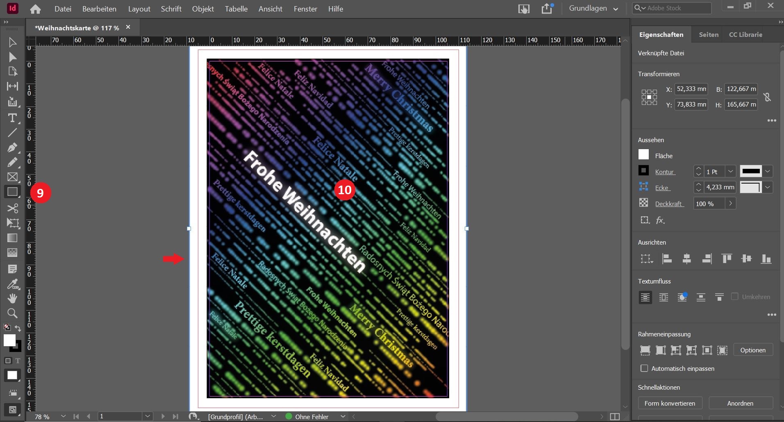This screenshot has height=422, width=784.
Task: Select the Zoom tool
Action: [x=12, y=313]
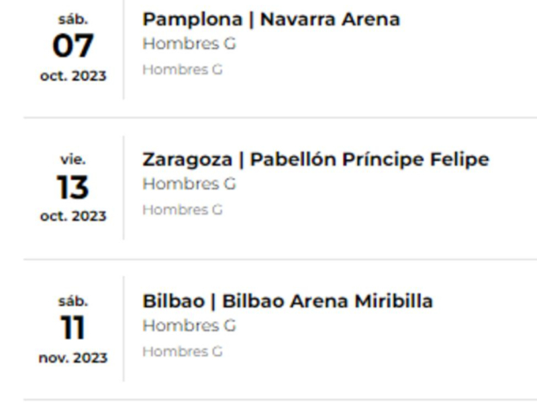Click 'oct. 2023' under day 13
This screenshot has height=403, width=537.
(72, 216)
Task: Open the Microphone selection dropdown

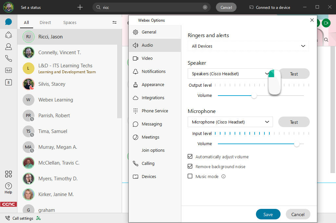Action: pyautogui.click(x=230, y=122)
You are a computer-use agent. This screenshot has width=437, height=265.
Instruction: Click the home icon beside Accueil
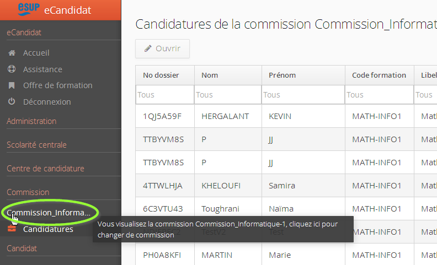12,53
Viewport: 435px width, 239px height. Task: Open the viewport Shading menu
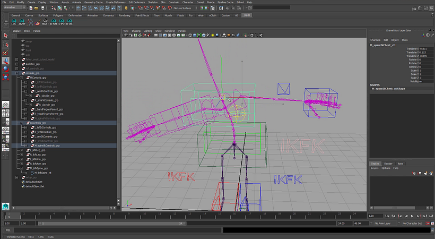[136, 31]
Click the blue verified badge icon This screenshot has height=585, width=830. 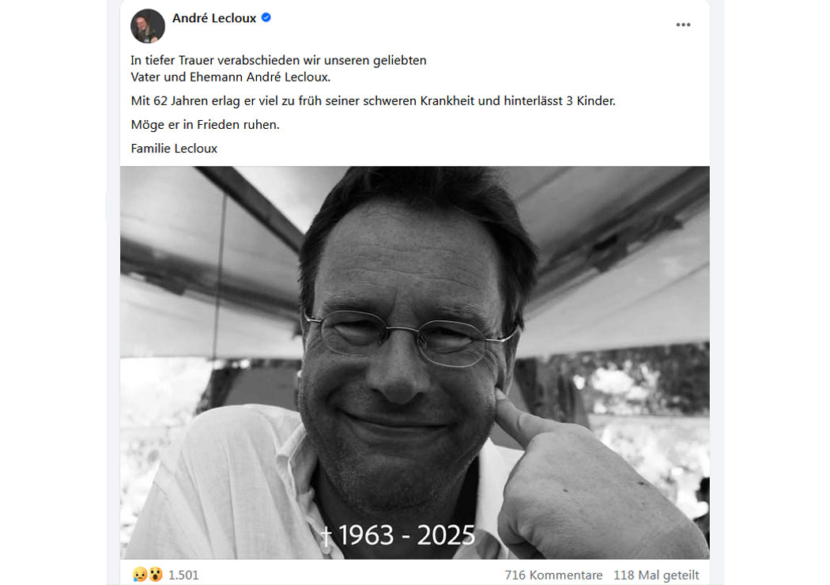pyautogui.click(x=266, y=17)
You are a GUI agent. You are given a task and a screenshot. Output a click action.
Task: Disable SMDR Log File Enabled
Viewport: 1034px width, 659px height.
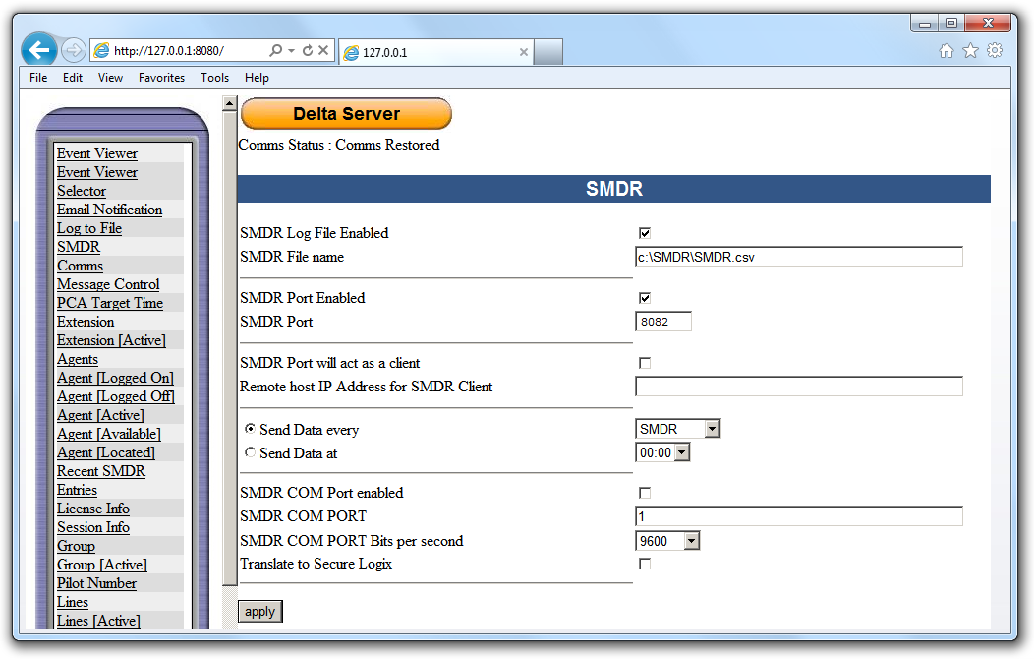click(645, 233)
============
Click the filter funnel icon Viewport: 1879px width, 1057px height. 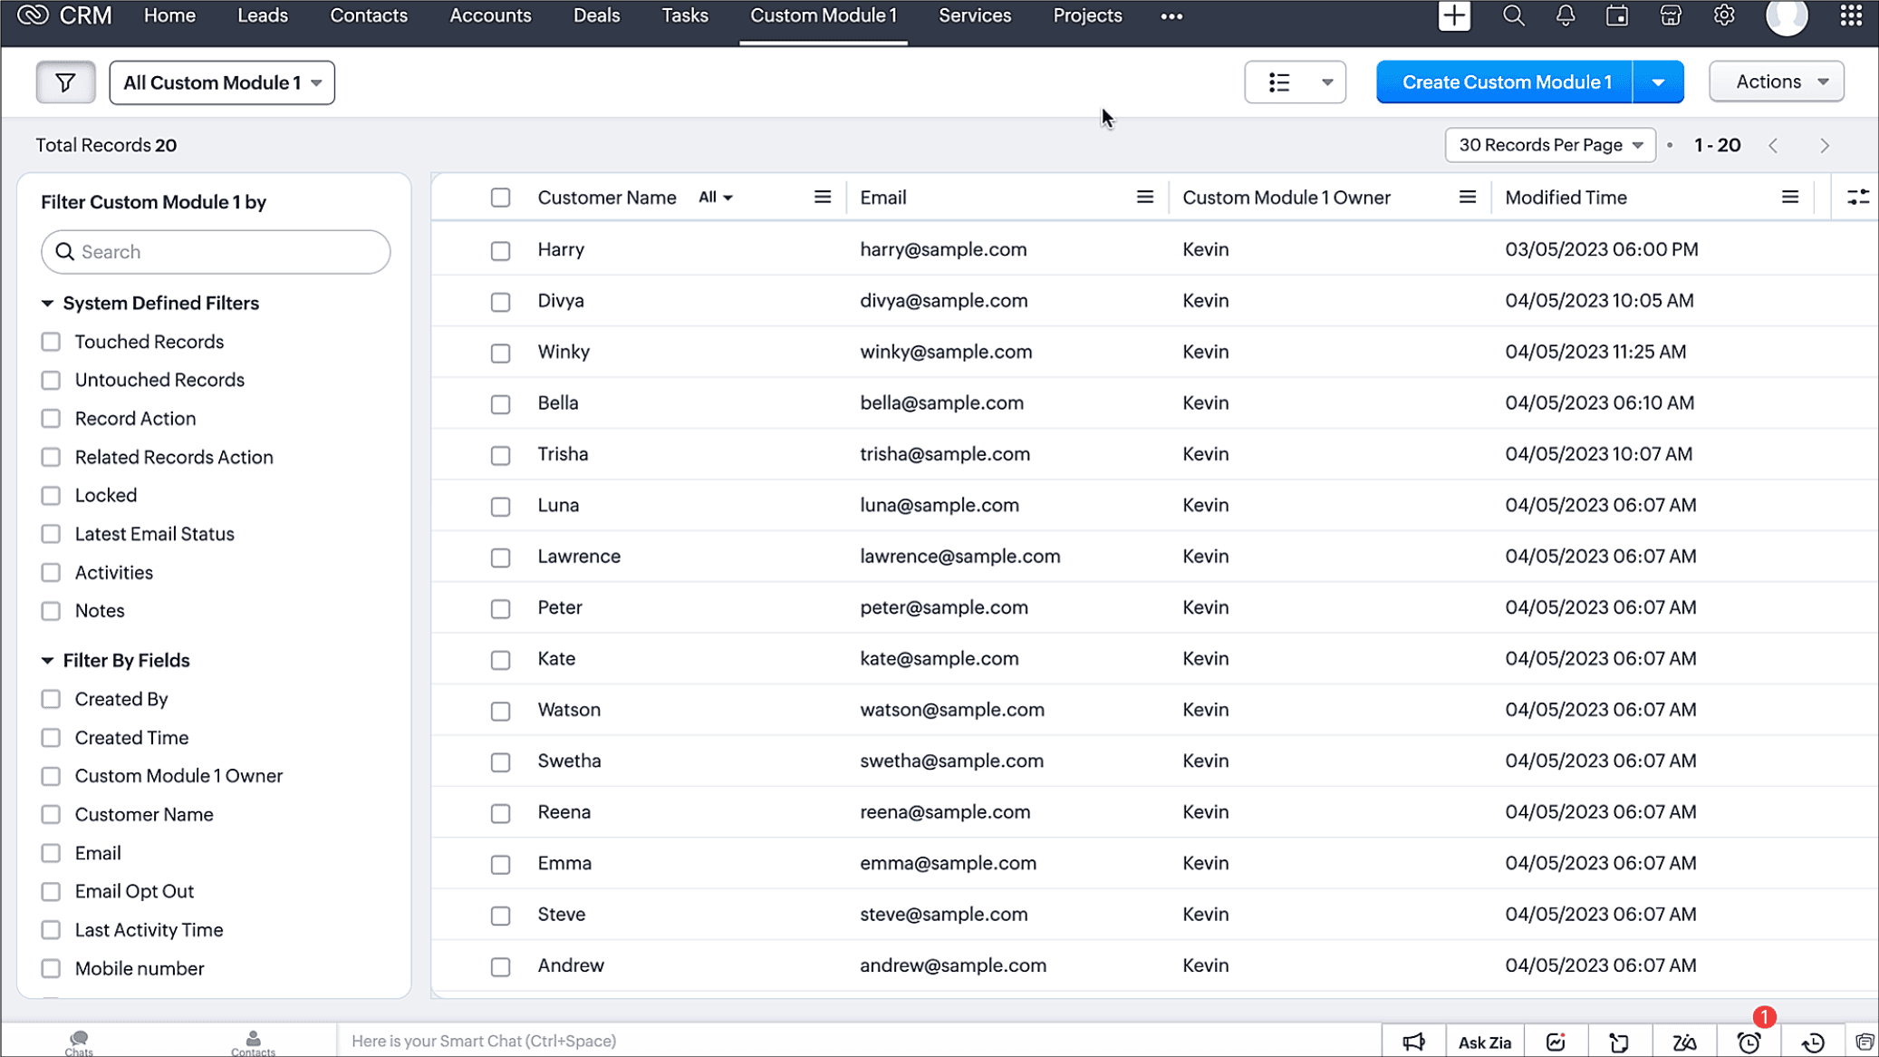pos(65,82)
============
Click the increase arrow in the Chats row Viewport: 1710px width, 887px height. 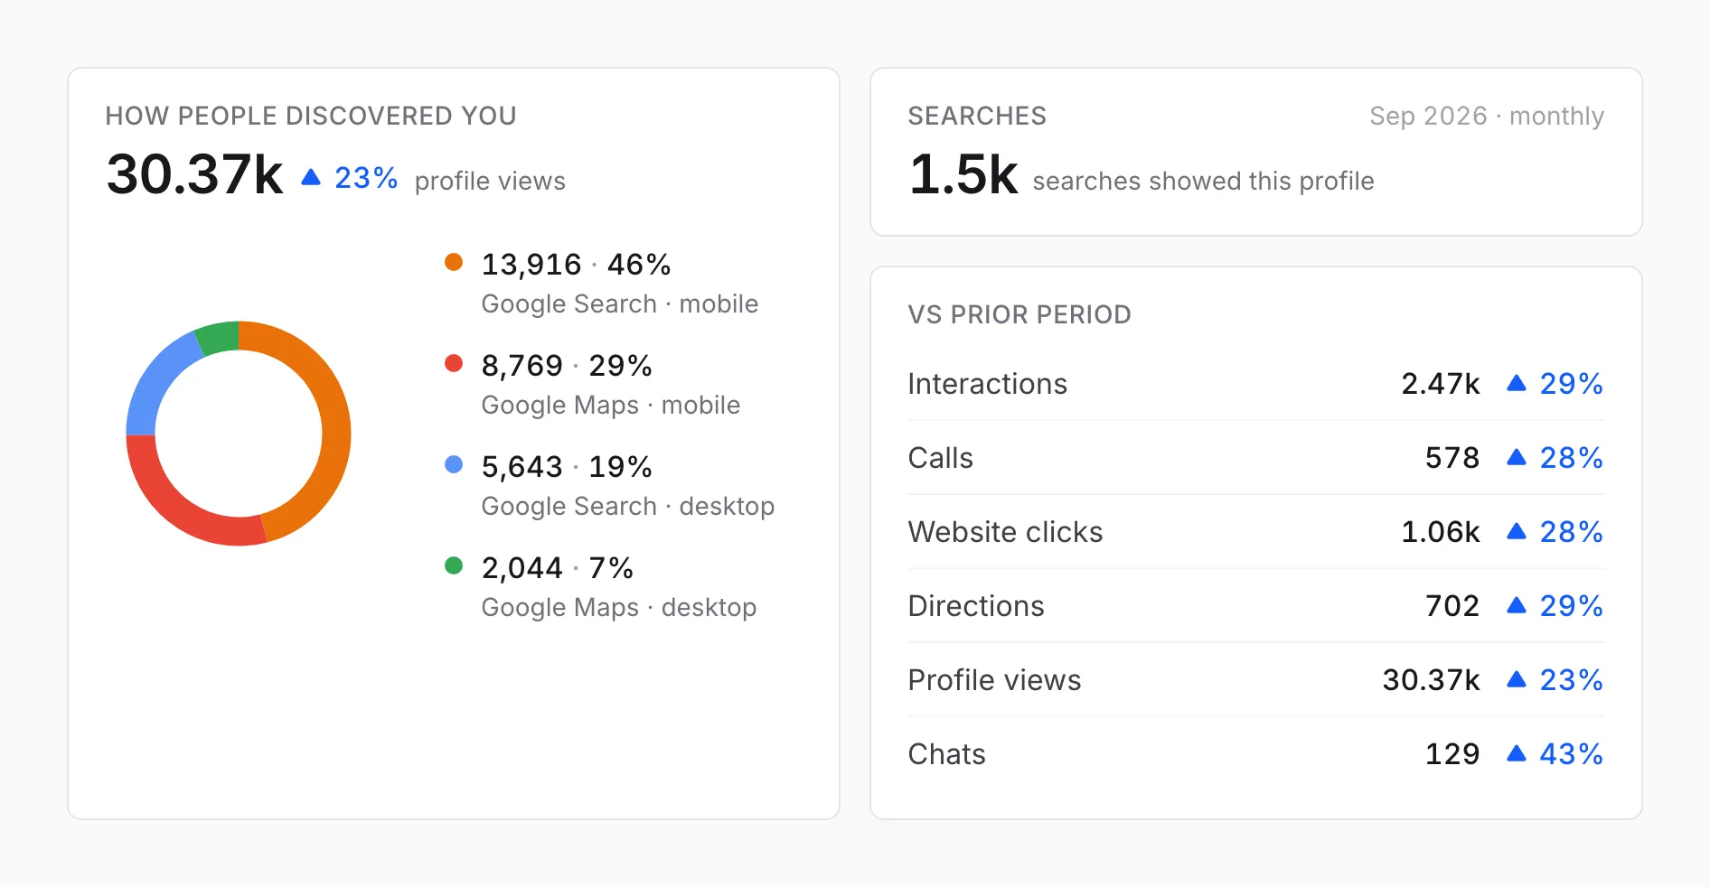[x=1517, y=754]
============
▶ _REQUIRED TASK_:
Copy the listing from the line with "You are a GUI" up to and including the line with "click(645, 233)", keeping every line and adding 11 to each coordinate in the answers. Leave the pictures out.

▶ _EXERCISE ANSWER_:
You are a GUI agent. You are given a task and a screenshot. Output a click action.
Task: Disable SMDR Log File Enabled
Viewport: 1034px width, 659px height.
click(656, 244)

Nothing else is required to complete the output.